Sonically, the album is an improvement over and departure from
Engine of a Million Plots, seven years prior.
Until This Shakes Apart, like
Engines before it, is a comeback album. On
Engines the sound was heavily guitar-oriented and was akin to a quasi-hard rock album with horns. This time, however, they opt for a return to some of their ska influence, with the backbeat being emphasized in a few tracks. Beyond this, pop-punk is once again heavily present, with
Auld Lainxiety feeling like a complete return to form. Other highlights include the opener,
In Through The Out Door, which sounds much like a carry over from
Engines, but punchier with heavier horn involvement, and
Wildcat, a windows down pop-punk track you’ll want to play on repeat. No tracks have yet earned their place as a “skip” track, and the album feels like it forms a cohesive whole that can be enjoyably listened to from beginning to end.
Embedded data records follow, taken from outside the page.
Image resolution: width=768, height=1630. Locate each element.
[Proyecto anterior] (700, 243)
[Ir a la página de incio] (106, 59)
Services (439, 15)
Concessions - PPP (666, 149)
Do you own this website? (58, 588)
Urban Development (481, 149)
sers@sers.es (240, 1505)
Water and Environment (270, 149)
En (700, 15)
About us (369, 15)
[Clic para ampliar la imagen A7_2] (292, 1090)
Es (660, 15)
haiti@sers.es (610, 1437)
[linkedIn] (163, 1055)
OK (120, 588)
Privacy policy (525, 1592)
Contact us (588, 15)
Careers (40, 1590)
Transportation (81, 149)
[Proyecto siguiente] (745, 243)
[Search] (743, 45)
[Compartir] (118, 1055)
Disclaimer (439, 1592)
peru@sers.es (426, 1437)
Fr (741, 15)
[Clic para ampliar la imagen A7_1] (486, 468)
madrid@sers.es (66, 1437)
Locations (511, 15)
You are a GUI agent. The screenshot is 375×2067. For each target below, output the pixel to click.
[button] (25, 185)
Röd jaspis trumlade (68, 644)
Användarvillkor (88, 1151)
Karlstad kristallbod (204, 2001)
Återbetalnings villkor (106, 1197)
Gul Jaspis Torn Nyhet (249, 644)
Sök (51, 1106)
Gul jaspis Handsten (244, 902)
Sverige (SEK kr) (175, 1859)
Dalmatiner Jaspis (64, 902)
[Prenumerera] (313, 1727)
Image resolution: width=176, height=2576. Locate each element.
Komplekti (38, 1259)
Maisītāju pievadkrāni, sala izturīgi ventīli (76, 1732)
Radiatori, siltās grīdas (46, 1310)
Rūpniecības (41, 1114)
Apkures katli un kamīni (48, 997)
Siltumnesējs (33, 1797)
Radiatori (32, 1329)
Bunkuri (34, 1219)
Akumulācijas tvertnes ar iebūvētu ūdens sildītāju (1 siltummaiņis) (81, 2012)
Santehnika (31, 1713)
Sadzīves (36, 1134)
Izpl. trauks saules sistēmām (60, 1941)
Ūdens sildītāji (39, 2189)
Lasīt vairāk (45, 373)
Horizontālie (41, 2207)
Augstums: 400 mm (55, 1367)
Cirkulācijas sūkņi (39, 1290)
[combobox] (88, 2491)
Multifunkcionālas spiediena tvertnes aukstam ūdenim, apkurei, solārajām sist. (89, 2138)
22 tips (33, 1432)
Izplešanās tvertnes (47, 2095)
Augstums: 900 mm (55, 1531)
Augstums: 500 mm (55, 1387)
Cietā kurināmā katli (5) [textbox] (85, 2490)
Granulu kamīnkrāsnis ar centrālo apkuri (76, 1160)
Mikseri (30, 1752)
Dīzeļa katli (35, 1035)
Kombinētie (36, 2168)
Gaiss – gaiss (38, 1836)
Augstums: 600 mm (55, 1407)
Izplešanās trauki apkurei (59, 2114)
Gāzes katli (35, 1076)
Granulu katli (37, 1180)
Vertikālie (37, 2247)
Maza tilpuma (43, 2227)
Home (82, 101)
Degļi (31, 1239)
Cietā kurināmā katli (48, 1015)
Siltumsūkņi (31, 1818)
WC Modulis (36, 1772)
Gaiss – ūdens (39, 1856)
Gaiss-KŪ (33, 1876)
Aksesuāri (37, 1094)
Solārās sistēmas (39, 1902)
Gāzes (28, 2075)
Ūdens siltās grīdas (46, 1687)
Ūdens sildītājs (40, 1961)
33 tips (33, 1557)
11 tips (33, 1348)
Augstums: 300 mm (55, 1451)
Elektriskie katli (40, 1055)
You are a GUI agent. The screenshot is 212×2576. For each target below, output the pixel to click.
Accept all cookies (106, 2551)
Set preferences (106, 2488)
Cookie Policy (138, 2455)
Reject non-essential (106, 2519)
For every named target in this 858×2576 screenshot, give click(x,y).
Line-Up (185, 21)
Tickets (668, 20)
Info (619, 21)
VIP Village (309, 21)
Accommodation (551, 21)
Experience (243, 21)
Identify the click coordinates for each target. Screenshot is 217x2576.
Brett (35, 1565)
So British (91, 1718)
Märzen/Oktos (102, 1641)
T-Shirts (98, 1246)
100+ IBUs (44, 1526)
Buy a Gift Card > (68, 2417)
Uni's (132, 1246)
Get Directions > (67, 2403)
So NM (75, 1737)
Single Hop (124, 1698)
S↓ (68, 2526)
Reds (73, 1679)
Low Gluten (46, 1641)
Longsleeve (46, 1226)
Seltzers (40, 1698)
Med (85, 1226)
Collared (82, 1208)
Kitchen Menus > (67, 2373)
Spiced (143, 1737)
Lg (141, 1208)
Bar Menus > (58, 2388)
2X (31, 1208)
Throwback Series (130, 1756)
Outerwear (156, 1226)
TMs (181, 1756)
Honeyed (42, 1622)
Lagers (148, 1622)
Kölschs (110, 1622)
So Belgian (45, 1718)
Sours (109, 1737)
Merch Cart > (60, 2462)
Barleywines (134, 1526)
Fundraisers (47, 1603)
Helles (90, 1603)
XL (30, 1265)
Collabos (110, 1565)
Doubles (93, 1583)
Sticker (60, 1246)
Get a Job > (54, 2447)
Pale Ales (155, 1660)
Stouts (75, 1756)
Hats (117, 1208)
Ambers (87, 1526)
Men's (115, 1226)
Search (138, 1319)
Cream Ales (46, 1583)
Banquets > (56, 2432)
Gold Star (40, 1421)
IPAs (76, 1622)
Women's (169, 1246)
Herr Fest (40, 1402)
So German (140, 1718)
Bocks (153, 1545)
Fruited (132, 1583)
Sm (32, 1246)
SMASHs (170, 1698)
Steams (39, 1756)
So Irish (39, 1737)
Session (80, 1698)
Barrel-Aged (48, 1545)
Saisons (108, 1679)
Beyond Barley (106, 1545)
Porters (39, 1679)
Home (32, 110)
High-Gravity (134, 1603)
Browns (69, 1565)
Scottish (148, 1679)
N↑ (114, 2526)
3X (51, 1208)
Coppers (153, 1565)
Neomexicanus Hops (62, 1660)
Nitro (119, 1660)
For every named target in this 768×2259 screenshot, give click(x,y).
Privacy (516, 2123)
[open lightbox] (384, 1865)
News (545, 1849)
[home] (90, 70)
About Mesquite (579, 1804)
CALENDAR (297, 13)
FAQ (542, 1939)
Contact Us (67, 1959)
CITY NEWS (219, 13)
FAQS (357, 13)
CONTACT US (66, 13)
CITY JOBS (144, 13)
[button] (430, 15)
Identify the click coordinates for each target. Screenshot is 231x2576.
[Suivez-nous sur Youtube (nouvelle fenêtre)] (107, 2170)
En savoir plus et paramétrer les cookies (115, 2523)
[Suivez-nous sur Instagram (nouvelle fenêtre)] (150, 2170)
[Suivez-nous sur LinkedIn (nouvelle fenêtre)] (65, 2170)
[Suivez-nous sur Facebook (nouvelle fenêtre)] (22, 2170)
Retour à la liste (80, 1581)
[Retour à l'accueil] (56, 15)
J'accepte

If
Engines of a Million Plots was one aural branch Five Iron could have followed after
The End is Near,
Until This Shakes Apart is another branch out from the latter, rather than a clean continuation of
Engines.
With this album, Reese Roper makes it clear that he intends to be Shaw’s unreasonable man. Whether or not he can save the world, he can be a voice for the oppressed and disenfranchised. His position as a well-known Christian artist serves as both his greatest obstacle and the place from which he can most directly make contact with those his message rubs up against. I hope that on one of my trips to the nearby city of Denver, I can catch Roper going about his business, and I can let him know that Denver isn’t so lonesome for heroes if he sticks around.